Dawn BushausDawn Bushaus
19 Sep 2023
DTW23-Ignite: Vodafone CTO Scott Petty sees value in the aggregation layer

DTW23-Ignite: Vodafone CTO Scott Petty sees value in the aggregation layer

Scott Petty, Vodafone Group’s CTO, believes an open architecture and standard APIs are key to unlocking new sources of revenue as the company and other communications service providers (CSPs) deploy 5G standalone (SA). “We need an architecture that enables us to attract application developers…and builds the aggregation layer that we need to start to hide the complexity of the infrastructure that sits below,” he said during a session on the future of networks here at DTW-Ignite.

Petty acknowledged that Vodafone and other operators are not well positioned to do application development themselves because they can’t scale. Even for external application developers, telcos’ markets are limited by competition.

“In most cases there are four [mobile] operators per market,” said Petty. “If you’re an application provider, and you create a great service … a really fantastic experience for our consumer customer, that’s brilliant. But the UK market share is only 20%... Who’s going to invest in applications when it’s such a small percentage of the market?”

Telcos need to be able to partner to provide broader market potential for application providers that are interested in 5G SA’s advanced capabilities, Petty said. That makes implementing a standard architecture like the TM Forum Open Digital Architecture critical.

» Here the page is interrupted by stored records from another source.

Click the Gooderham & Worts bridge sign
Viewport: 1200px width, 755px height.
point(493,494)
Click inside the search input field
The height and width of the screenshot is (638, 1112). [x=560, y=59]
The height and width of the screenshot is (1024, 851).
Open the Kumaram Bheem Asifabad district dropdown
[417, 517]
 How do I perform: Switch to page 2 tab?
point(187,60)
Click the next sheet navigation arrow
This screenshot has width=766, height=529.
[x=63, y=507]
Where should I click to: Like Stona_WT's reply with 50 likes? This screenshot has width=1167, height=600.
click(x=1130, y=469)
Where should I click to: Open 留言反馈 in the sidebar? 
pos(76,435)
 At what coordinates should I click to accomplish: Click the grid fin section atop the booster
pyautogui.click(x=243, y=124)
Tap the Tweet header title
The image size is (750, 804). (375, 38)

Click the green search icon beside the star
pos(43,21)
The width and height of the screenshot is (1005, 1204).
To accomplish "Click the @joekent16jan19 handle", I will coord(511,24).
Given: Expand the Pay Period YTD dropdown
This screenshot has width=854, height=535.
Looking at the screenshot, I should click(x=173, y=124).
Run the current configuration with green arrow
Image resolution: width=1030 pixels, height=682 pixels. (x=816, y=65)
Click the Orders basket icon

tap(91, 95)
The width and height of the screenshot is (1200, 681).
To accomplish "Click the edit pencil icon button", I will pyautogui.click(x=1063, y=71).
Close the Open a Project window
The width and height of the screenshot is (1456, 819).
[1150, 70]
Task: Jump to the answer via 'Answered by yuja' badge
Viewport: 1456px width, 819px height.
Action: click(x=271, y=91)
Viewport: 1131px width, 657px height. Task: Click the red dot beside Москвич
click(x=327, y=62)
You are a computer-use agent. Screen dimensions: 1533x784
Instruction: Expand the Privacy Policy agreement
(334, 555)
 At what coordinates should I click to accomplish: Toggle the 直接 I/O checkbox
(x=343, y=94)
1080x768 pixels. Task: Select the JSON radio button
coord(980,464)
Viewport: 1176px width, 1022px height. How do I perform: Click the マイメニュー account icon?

“I really believe taking the ODA architecture approach...we can play in that aggregation layer,” he said. “We can work together with partners and other telcos, and we can hide that complexity sits below by exposing APIs.”

Petty pointed to a Catalyst project that Vodafone and several other large operators are championing called 5G enablement through industry-standardized APIs. It has been looking at how APIs from TM Forum and CAMARA (a joint effort between GSMA and the Linux Foundation) can work together to provide quality-on-demand (QoD), device location and payment capabilities for applications such as videoconferencing and gaming. The project has demonstrated “boostable” QoD, which is accessed through a CAMARA network API that uses TM Forum Open APIs to manage and operate the service. The vision is to define a unified API specification across TM Forum and CAMARA to enable 5G scenarios that enhance customer experience and drive monetization capabilities.

“I really believe this is the future, taking an ODA API – a digital and IT API – and using that to hold the payload for a network API, in this case a CAMARA API” Petty said. “I’m really excited about the opportunities it will create for us to bring these two layers together to unlock new services. There are awesome opportunities for us in 5G SA but only if we achieve this.”

Petty concluded with a warning: “If we do this country by country and operator by operator and we don’t build the abstraction layer, somebody else will build it.” He pointed to the way messaging app providers have decimated telcos’ SMS messaging businesses. “The same thing will happen in SA, unless we can step up,” Petty said.